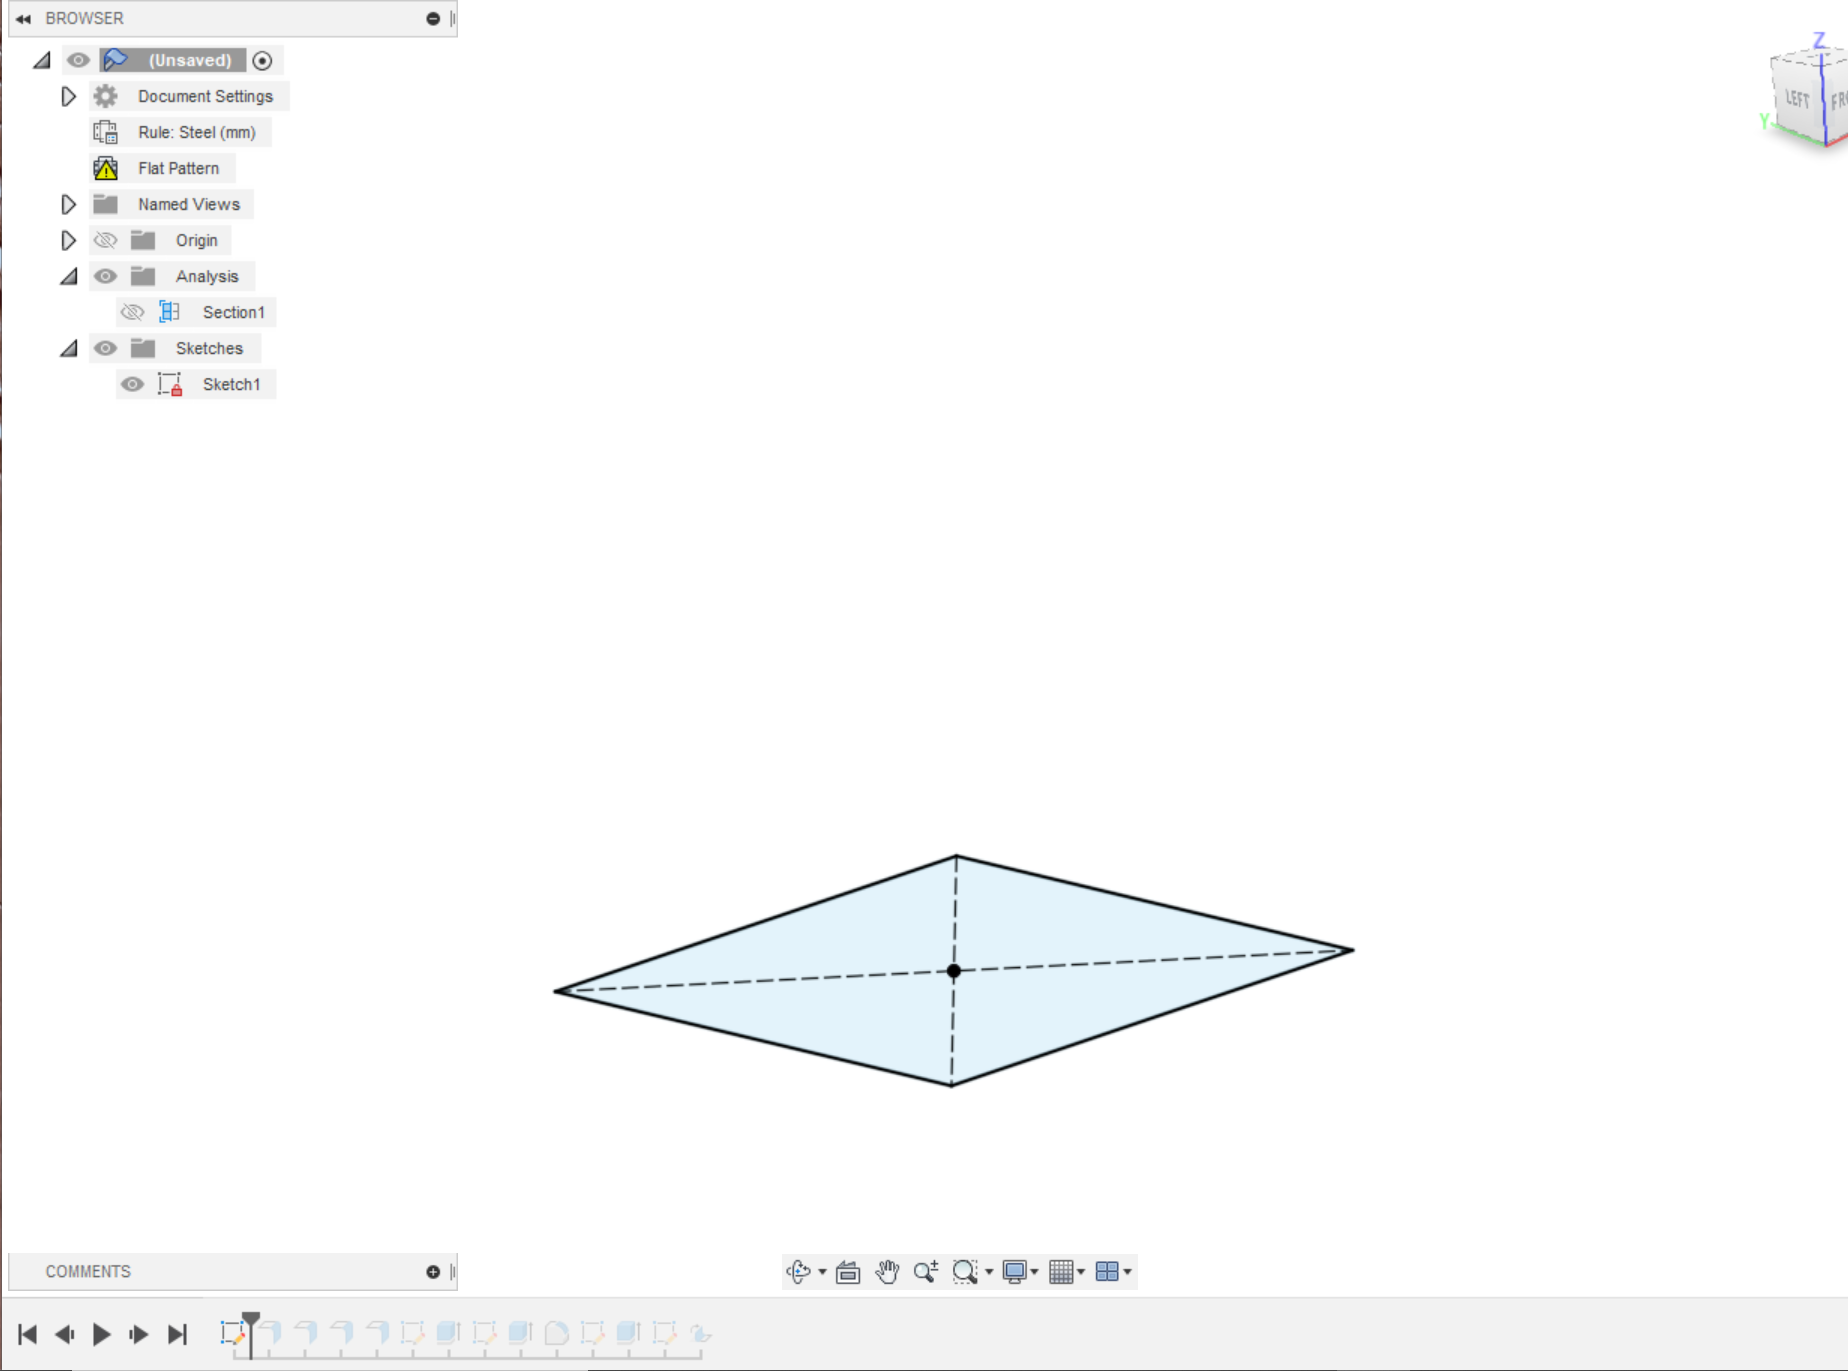Collapse the Sketches folder
This screenshot has width=1848, height=1371.
[x=68, y=348]
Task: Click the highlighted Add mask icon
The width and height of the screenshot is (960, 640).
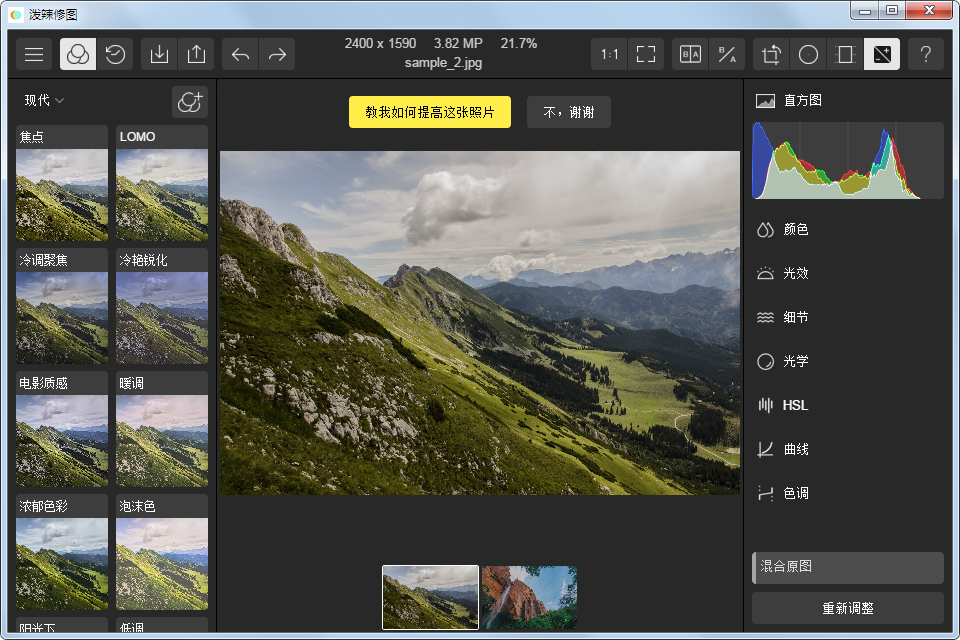Action: click(882, 54)
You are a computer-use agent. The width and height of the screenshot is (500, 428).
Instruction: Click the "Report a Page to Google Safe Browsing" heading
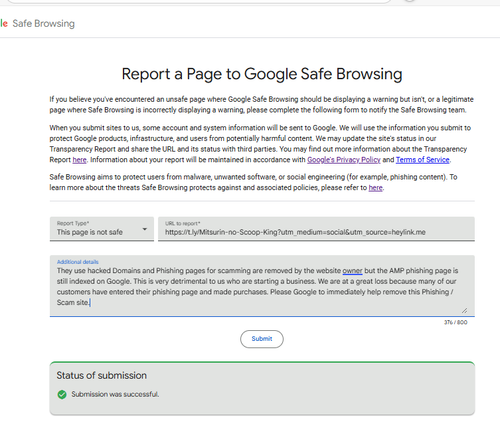pyautogui.click(x=262, y=74)
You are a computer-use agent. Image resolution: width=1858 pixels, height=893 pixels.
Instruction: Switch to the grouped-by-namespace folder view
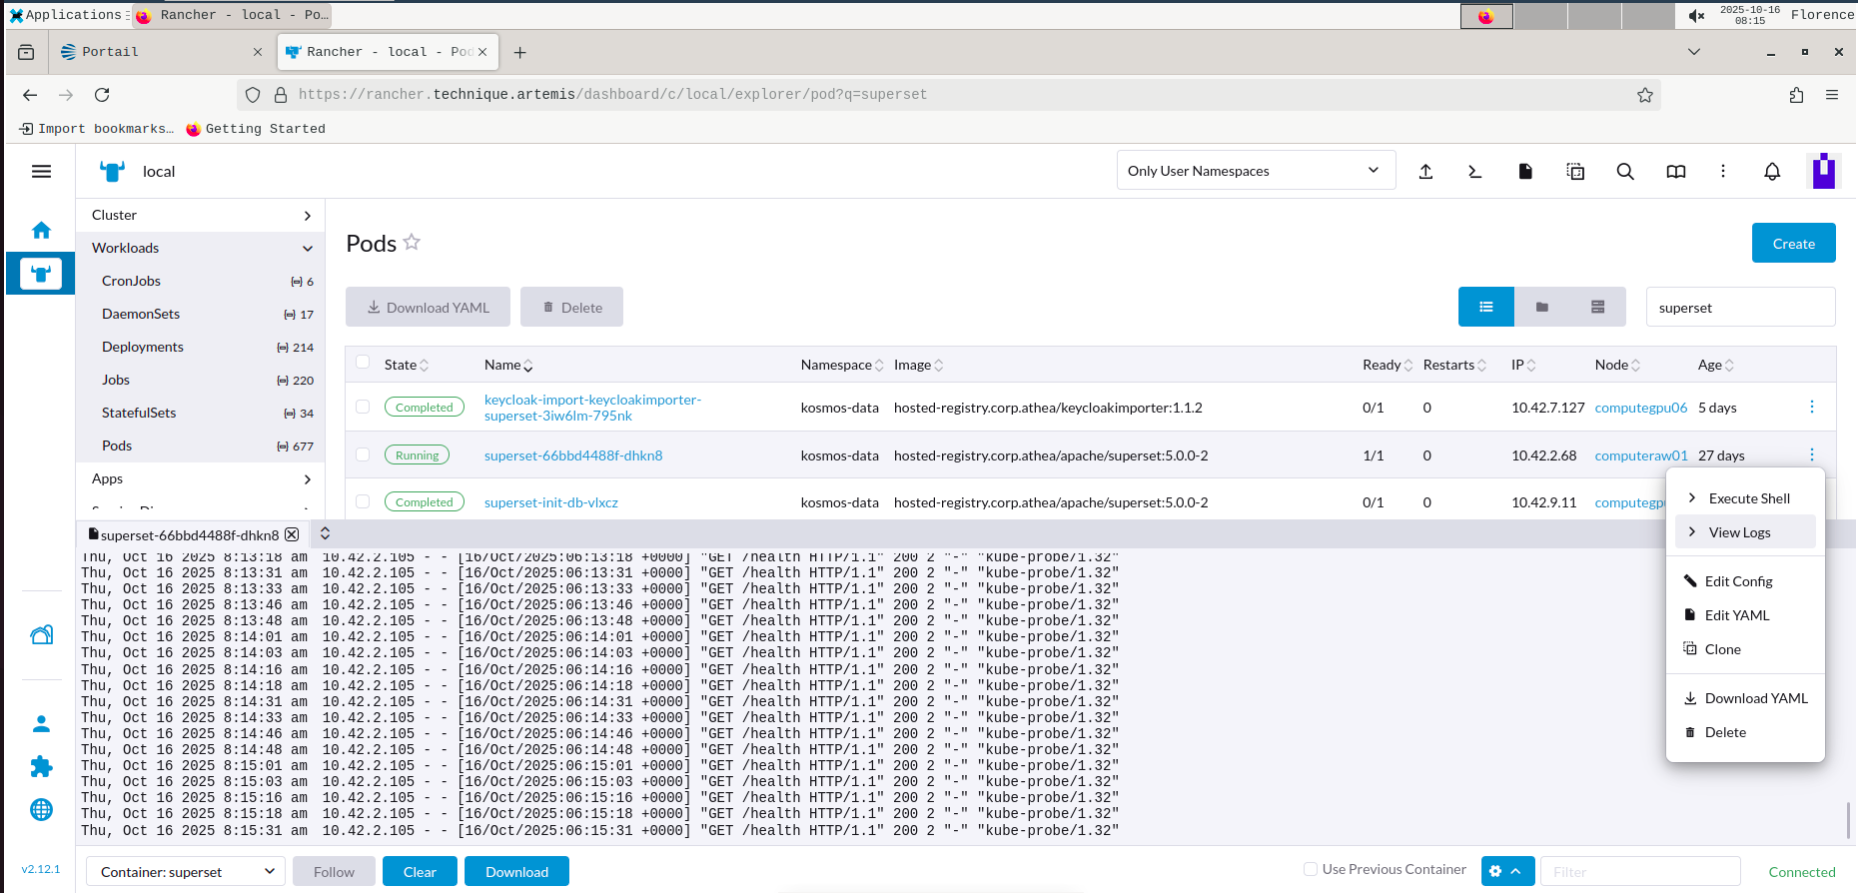click(1541, 307)
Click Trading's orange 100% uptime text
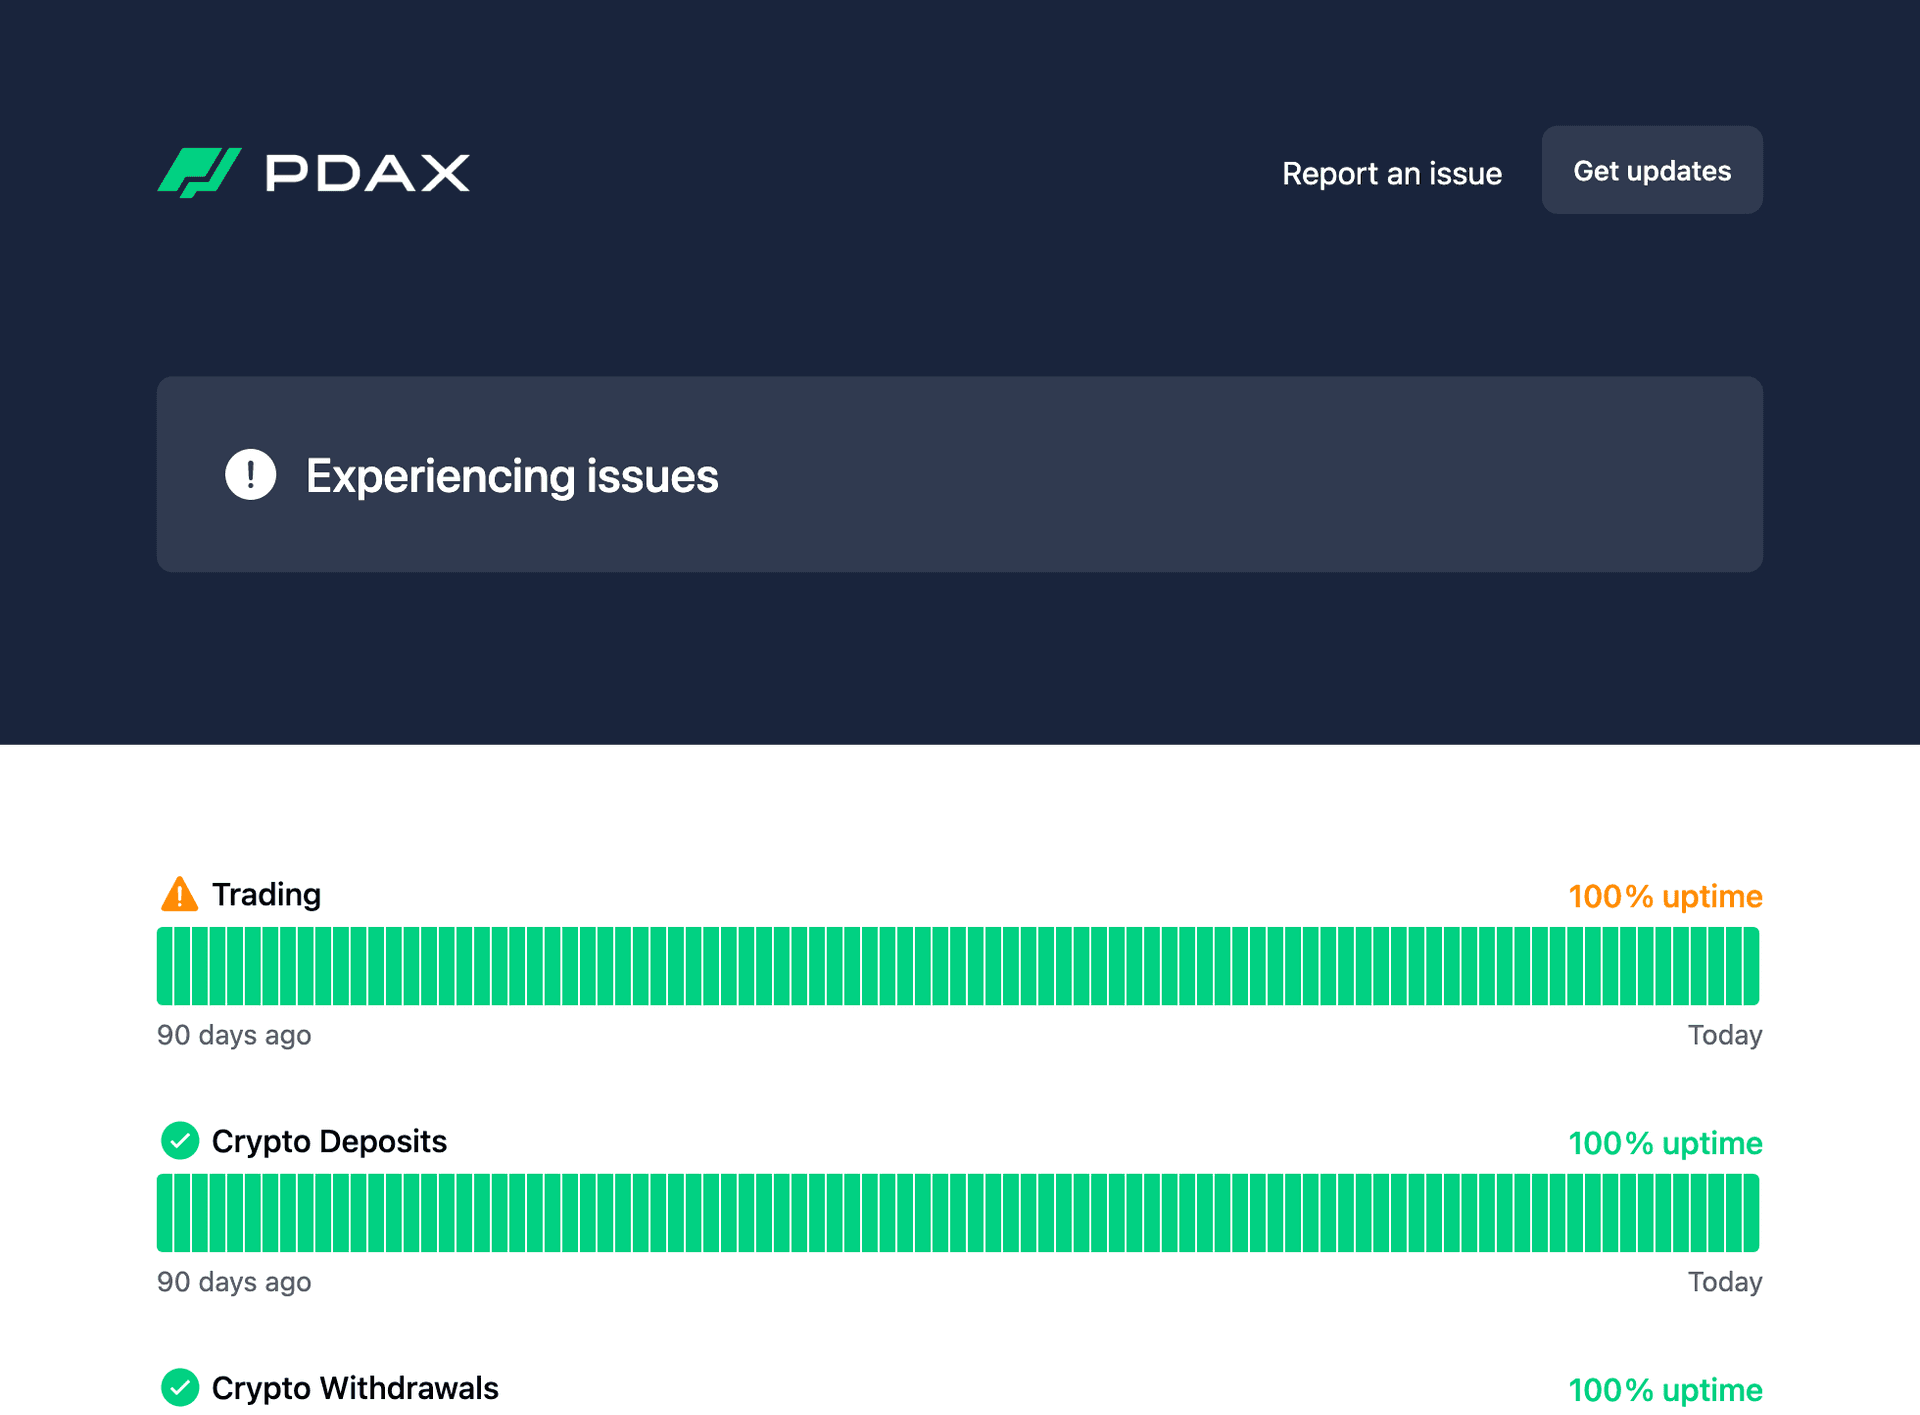1920x1415 pixels. [x=1664, y=896]
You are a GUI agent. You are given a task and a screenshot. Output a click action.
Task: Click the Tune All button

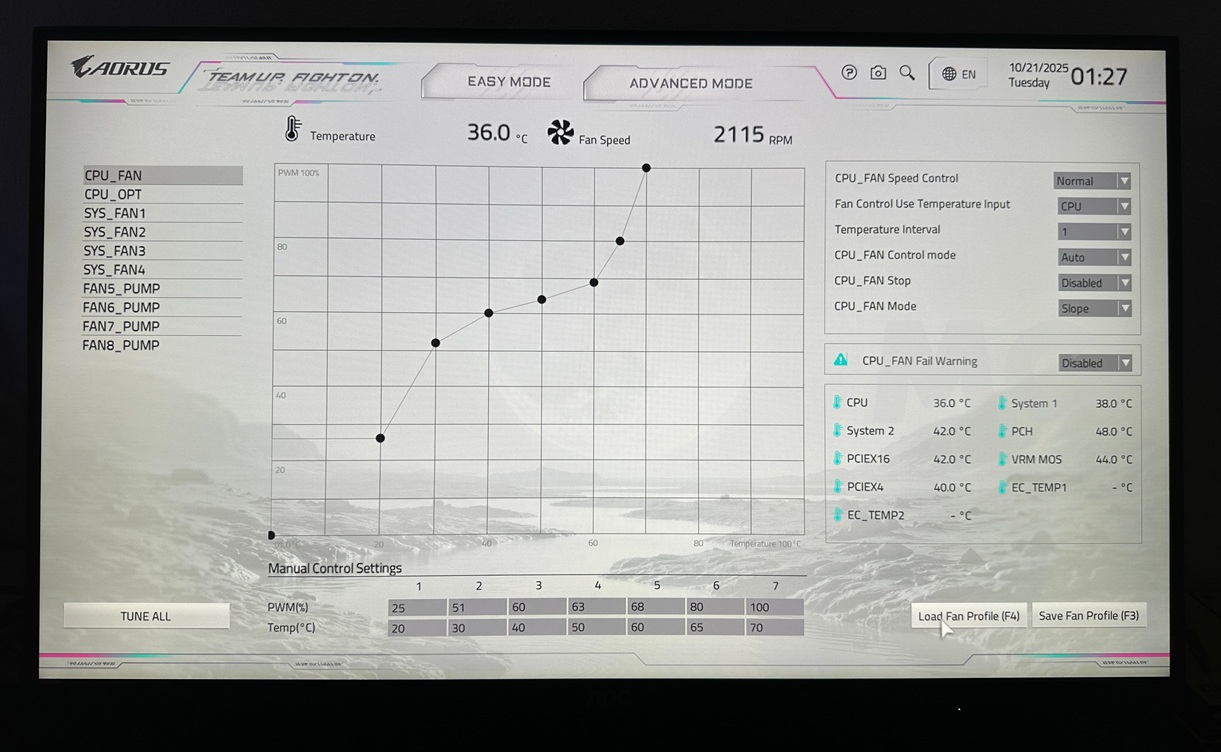click(146, 616)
--*--
WORK TO BE COMPLETED — Rewrite the listing above, replacing "Instruction" with "Command" and leaving everything else unchanged. Leave out the pictures.

THE REPLY —
Collapse the Sketches folder
This screenshot has width=1848, height=1371.
[x=68, y=348]
Task: Click the highlighted Add mask icon
The width and height of the screenshot is (960, 640).
Action: click(882, 54)
You are a computer-use agent. The width and height of the screenshot is (500, 428).
Command: Click the "Report a Page to Google Safe Browsing" heading
pyautogui.click(x=262, y=74)
You are a computer-use agent. Image resolution: width=1858 pixels, height=893 pixels.
Command: Switch to the grouped-by-namespace folder view
click(1541, 307)
Click Trading's orange 100% uptime text
1920x1415 pixels. [x=1664, y=896]
You are a GUI agent. You are given a task and a screenshot. Output a click action.
Task: Click the Tune All button

click(146, 616)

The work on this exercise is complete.